“Los cuentos de hadas superan la realidad no porque nos digan que los dragones existen, sino porque nos dicen que pueden ser vencidos” (G. K. Chesterton)
Segunda salida con la Digerve, vamos acumulando kilómetros
con ella mientras nos llegan los portabultos y la terminamos de vestir. Vamos cogiéndole
el tacto a los frenos, a su forma de ser y de comportarse en las bajadas, y por
lugares sinuosos. Pues cada bicicleta tiene su personalidad o mejor dicho sus características
particulares.
A la vez estamos preparando las próximas excursiones y ultimando
los objetivos para el próximo año, a ver si por causalidad llegamos a cumplir
alguno.
Por lo general, en nuestra vida, programamos planes y
proyectos que nos llenan de ilusión y nos permiten pasar el día a día con
interés, pensando que, de lograrlos, vamos a encontrar nuestra felicidad. Nos
esforzamos y trabajamos para ellos y por conseguir aquello que se ha convertido
en la meta de nuestra vida. Pero tenemos la experiencia de que, una vez
alcanzadas esas metas, tenemos que volver a comenzar siempre de nuevo.

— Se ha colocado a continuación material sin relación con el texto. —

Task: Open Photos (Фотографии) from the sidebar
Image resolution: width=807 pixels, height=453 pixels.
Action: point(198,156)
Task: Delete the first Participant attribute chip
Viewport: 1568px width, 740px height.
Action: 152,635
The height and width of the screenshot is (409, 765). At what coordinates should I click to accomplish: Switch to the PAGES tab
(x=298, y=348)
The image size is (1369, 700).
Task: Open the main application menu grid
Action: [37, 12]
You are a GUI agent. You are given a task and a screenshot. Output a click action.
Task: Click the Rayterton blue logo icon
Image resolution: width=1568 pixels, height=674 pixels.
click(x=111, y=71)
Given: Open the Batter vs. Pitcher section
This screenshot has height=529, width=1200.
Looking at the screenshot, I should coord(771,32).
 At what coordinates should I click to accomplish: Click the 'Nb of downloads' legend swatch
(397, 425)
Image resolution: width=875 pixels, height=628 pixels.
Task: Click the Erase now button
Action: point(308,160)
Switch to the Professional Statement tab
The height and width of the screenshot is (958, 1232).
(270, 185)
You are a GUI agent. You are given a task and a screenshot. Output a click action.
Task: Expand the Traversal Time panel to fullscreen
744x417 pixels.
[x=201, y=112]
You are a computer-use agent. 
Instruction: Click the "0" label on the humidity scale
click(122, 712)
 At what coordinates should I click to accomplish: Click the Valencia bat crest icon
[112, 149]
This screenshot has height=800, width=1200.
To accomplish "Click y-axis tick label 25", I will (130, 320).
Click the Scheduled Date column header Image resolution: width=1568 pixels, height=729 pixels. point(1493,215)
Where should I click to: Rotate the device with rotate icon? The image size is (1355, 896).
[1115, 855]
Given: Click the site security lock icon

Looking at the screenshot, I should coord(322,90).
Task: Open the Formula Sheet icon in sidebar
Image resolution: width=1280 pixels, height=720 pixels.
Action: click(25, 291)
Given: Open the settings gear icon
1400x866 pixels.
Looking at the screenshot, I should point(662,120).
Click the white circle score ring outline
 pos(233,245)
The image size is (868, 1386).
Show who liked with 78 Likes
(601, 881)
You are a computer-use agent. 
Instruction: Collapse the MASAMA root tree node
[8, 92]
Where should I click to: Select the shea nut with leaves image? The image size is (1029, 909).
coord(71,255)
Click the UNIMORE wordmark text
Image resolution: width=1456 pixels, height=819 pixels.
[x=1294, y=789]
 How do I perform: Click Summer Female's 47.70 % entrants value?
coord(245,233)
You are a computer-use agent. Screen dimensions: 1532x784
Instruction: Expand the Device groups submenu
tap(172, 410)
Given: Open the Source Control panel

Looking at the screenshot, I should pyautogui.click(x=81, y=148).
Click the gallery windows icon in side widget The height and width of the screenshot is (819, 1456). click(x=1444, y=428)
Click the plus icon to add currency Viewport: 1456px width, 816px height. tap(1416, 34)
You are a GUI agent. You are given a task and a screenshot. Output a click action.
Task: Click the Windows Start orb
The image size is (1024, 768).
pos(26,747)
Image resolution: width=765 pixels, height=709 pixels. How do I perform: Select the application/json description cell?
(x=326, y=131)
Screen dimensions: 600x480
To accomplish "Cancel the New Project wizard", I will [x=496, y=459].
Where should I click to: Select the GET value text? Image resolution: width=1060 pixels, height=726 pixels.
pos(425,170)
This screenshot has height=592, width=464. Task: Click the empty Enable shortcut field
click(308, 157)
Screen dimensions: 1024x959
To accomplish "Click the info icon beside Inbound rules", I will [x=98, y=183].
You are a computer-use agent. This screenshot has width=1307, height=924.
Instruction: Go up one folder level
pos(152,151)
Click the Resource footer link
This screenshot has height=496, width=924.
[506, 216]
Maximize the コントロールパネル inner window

Justamente en el momento en que conseguimos nuestro propósito,
nuestra experiencia nos dice que esa meta no nos va a llenar del todo; hemos
conseguido mucho sí, pero tenemos que comenzar de nuevo. Experimentamos la
sensación de que todo lo que conseguimos termina y sufrimos por ello una insatisfacción
continua que hace que nuestra vida se encuentre siempre en tensión sin poder
lograr nunca un descanso definitivo. Sentimos por ello una sed imperiosa de
más, inapagable, una sed, en definitiva, de infinito. Este es el hecho. Somos
más felices por lo que deseamos que por lo que poseemos. Nuestros sueños son
siempre sueños de infinito, de algo que no se debería de terminar nunca, pero
en realidad, nuestros logros son finitos, se terminan.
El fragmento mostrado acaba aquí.